• _Prompt_:
Could you transcribe every record below exactly, leaving out the pictures?

• _Information provided_:
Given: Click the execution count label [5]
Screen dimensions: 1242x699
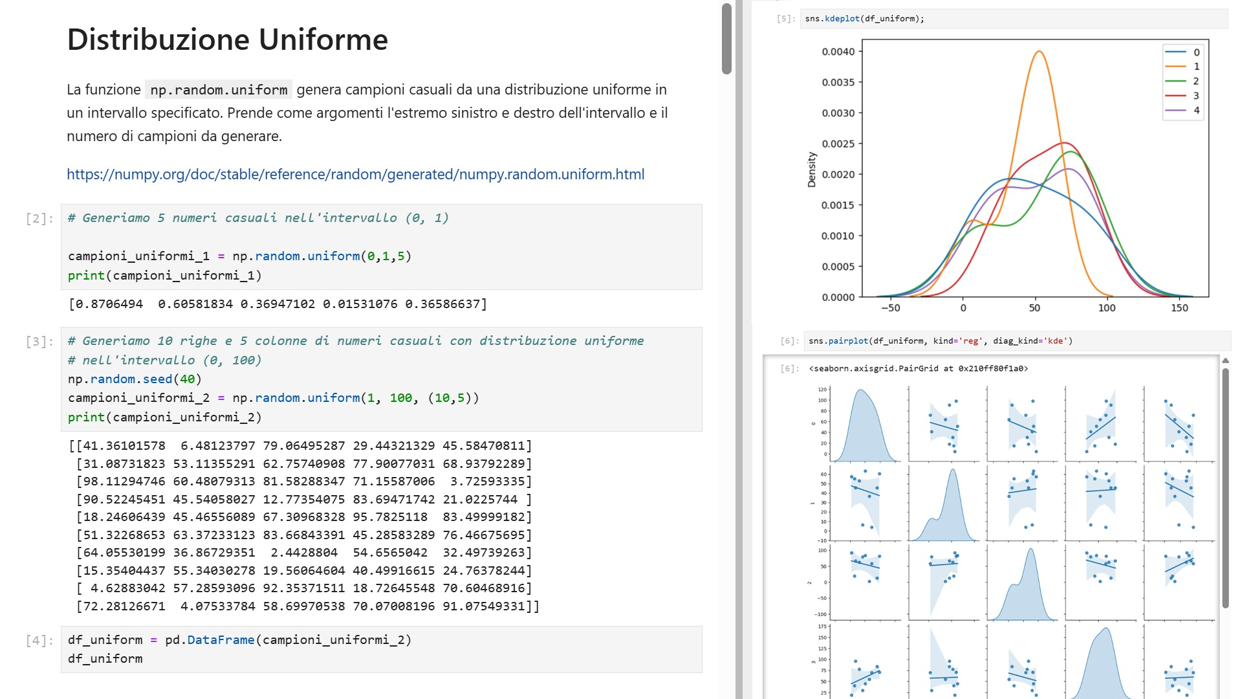Looking at the screenshot, I should pos(784,18).
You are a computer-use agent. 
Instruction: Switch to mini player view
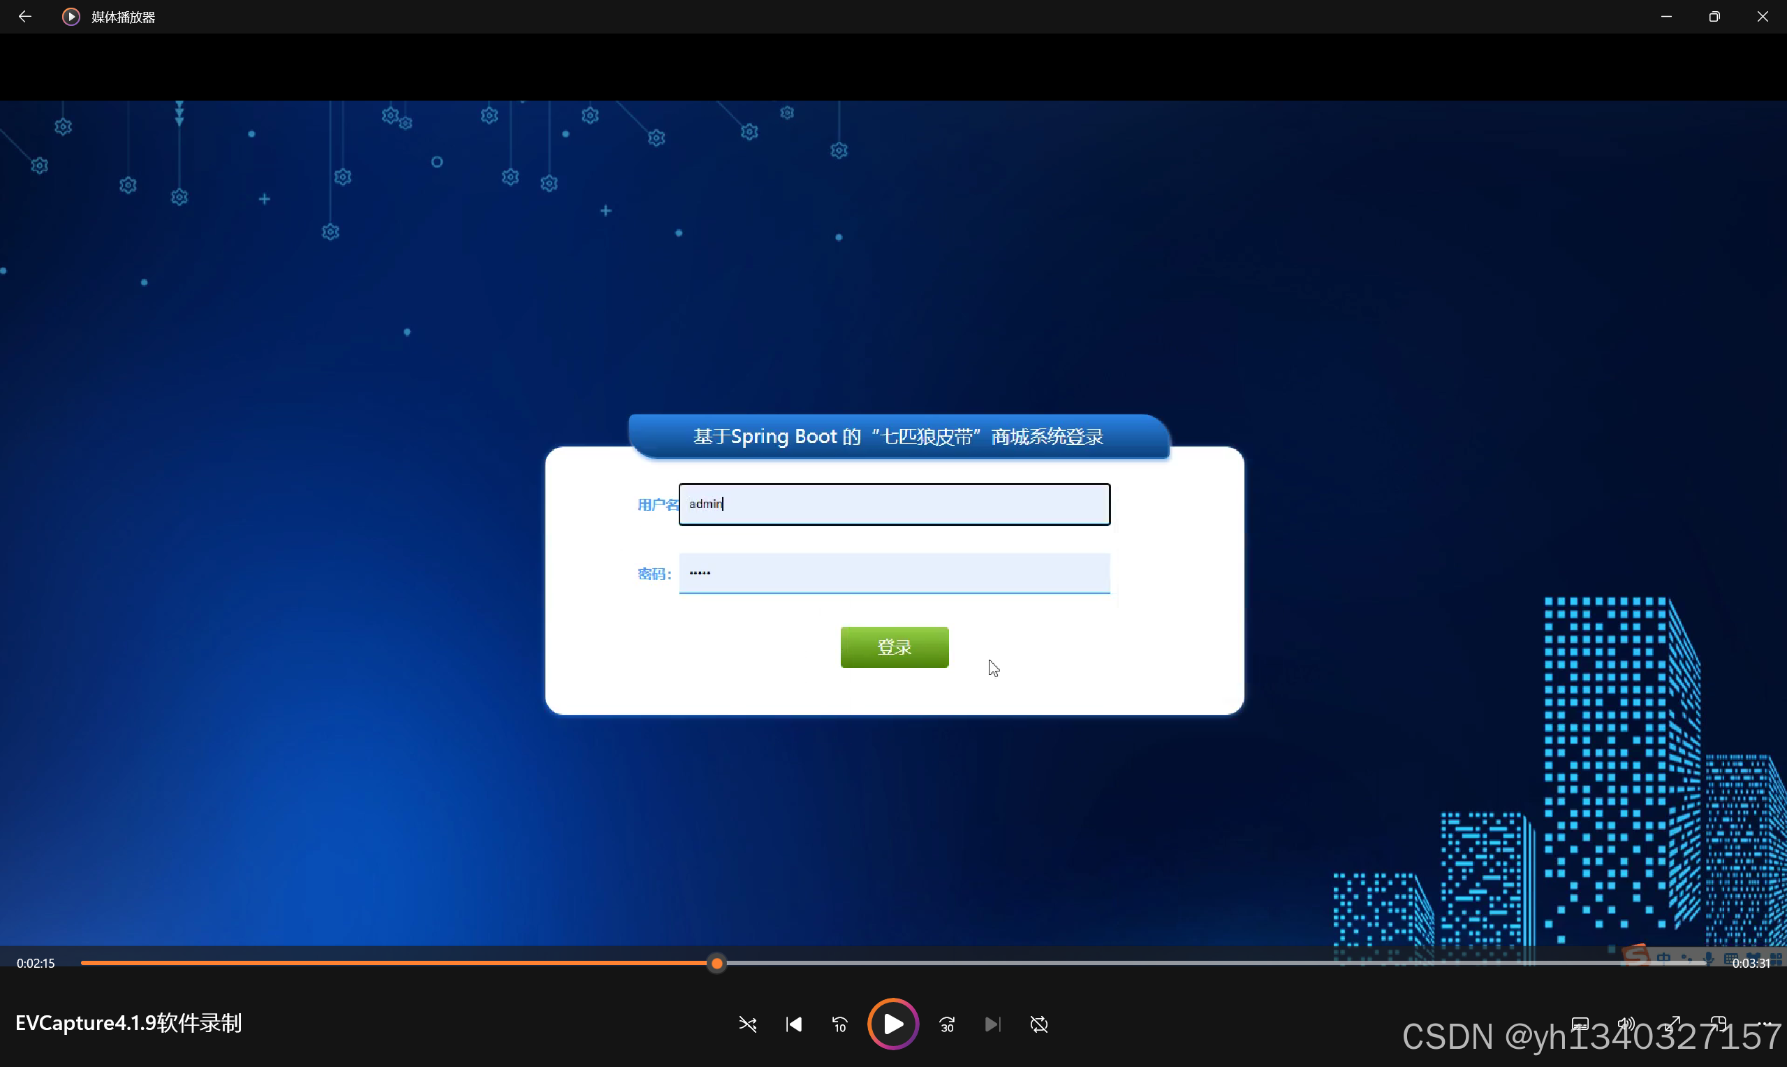point(1719,1024)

• _Exercise answer_:
Given: Click the execution count label [5]
Screen dimensions: 1242x699
Looking at the screenshot, I should pos(784,18).
You are a computer-use agent. 
Instruction: Switch to mini player view
point(1719,1024)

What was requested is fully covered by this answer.